Monday, 23 February 2015

Millions of lives have been saved by vaccines

I have something my kids don’t have. And what I have is something I hope and pray they will never, ever have to have.

It’s a scar from a vaccination for smallpox.

If you are under 30, you probably will never have that scar. That’s because smallpox was declared eradicated globally in 1980. There are small stocks of smallpox which exist in highly secure labs, but as a disease it has been removed from the earth.

How?

Vaccination.

I was less than a year old when I had my first smallpox vaccination. I was vaccinated again on entry to school (Quebec not accepting a certificate from an Ontario doctor) and again when I traveled overseas in the 1970's. I still have the certificates.

Because my mother was a nurse I received every vaccination possible. My mother believed in their effectiveness and wanted to keep me healthy.

I appreciate that.

I did the same with my own children. They had all their required vaccinations and more. When I found out that my drug plan at work covered them for the chicken pox vaccine, we had them receive it. My kids never had chicken pox and, I hope, never will.

Many years ago I knew a funeral director who had suffered from polio as a child. He had done well, relearning to walk with braces. He lived a long and full life. But he was one of the last people I knew who had had polio. I had that vaccination as a child, too. That was one we liked. It was a sugar cube with a pink liquid.

In 1988 the World Health Organization , UNICEF and The Rotary Foundation, assisted by the Bill and Melinda Gates Foundation, pledged a global effort to eradicate polio. North America was declared polio free in 1994. Today, Nigeria has been polio free for six months. Unfortunately war in the Middle East, Africa and Asia has resulted in outbreaks in Syria, Somalia and Iraq.

Ongoing vaccination of children is essential. Pakistan accounts for 90% of the world’s cases of polio. Unfortunately there is resistance to vaccination programs in that country. Distrust and ignorance have caused significant resistance to polio vaccination. Seventy five polio workers have been killed since December 2012.

Which brings me to the point. We have a measles outbreak in this province. It needs our undivided attention.

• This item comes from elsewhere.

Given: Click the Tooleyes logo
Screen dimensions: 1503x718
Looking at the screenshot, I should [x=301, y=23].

Most seniors are not at risk. Anyone born before 1957 or who has had the MMR vaccine has immunity. It is our children who are at risk.

The good news is that we have high levels of vaccination in Grey and Bruce. Our kids are largely protected, although we could be exposed, as may have happened with a group who went to the “Acquire the Fire” festival in Toronto.

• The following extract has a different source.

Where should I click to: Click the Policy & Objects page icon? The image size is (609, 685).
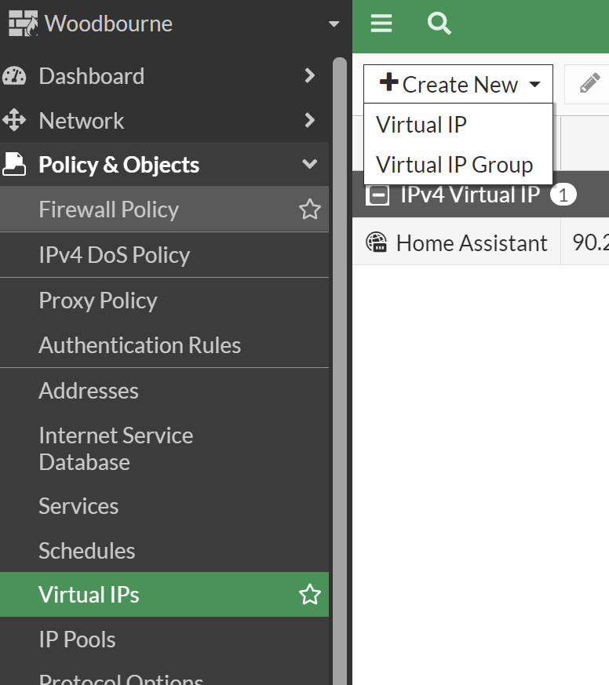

The one thing parents can do is to have their children vaccinated and keep their vaccinations up to date. Polio, diphtheria, whooping cough, mumps, measles and other illnesses can all be prevented or mitigated by vaccination.

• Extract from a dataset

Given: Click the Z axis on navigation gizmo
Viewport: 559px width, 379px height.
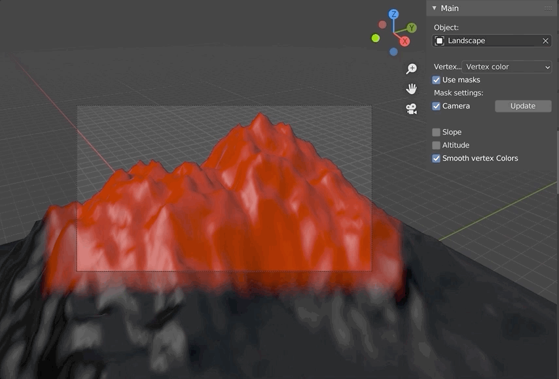Looking at the screenshot, I should [x=393, y=13].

If you have concerns, talk it over with your doctor. If you want information, our local health unit can give you good advice on their web page.

On the floor of the atrium of our health unit building is a tile mural showing the major developments in public health over the last few centuries. It includes the development of the microscope, pasteurization and vaccination.

Diseases which once killed millions are now nothing but a memory. Let’s keep it that way by protecting our children.

Rev. David Shearman is the minister of Central Westside United Church, Owen Sound and the host of Faithworks on Rogers TV - Grey County.